Collection entries:
+ + + + + + +
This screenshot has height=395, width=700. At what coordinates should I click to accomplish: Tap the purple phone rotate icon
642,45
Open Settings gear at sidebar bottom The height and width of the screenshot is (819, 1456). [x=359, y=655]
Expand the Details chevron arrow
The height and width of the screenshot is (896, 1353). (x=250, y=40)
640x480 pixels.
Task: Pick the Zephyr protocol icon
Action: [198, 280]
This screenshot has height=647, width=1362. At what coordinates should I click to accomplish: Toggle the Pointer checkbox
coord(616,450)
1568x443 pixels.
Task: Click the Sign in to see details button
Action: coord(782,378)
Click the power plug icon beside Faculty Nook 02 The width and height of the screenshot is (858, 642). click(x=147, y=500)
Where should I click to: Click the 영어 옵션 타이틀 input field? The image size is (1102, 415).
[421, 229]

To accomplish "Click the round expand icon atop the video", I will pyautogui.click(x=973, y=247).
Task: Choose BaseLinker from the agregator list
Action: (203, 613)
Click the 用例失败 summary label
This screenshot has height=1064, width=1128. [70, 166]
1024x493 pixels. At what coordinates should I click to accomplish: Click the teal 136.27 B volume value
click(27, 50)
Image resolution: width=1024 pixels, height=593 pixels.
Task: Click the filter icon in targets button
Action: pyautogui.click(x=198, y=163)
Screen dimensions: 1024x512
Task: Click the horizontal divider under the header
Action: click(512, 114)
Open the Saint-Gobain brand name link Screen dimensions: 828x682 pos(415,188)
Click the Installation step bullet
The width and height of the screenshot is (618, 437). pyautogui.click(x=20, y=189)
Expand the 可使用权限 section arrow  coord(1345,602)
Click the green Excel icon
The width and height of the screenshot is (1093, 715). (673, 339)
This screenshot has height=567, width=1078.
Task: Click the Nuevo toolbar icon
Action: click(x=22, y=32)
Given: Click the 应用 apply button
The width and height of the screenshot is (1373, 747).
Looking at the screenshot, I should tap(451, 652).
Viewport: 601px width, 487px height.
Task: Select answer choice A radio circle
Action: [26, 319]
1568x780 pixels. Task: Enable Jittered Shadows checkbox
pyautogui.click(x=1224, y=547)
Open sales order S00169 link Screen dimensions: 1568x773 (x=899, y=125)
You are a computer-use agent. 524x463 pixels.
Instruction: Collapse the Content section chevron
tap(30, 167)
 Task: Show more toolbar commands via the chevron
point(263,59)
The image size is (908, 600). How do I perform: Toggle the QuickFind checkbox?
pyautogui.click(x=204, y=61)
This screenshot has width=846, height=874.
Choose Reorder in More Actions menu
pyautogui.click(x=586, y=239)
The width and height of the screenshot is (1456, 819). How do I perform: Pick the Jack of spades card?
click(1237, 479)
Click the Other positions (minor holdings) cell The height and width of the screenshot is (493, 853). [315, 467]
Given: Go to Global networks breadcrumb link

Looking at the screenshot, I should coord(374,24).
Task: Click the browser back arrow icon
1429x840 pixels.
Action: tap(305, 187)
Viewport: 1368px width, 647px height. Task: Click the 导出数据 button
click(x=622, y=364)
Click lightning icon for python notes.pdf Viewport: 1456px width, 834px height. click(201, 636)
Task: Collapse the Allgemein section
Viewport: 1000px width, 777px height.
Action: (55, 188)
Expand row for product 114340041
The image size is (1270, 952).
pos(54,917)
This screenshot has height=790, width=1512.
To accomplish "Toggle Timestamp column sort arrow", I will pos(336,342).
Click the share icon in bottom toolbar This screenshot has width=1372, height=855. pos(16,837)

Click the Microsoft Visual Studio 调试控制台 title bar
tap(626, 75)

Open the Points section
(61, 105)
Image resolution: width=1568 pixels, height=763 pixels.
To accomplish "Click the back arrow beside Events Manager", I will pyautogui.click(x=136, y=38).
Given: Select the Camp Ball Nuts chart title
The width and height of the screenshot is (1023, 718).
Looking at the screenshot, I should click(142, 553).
+ + + + + + +
**WHAT YOU HAVE TO DO:** Select and copy every line above that contains the word "will".

**THE SOLUTION:**
To accomplish "Click the round expand icon atop the video", I will pyautogui.click(x=973, y=247).
To accomplish "Toggle Timestamp column sort arrow", I will pos(336,342).
To accomplish "Click the back arrow beside Events Manager", I will pyautogui.click(x=136, y=38).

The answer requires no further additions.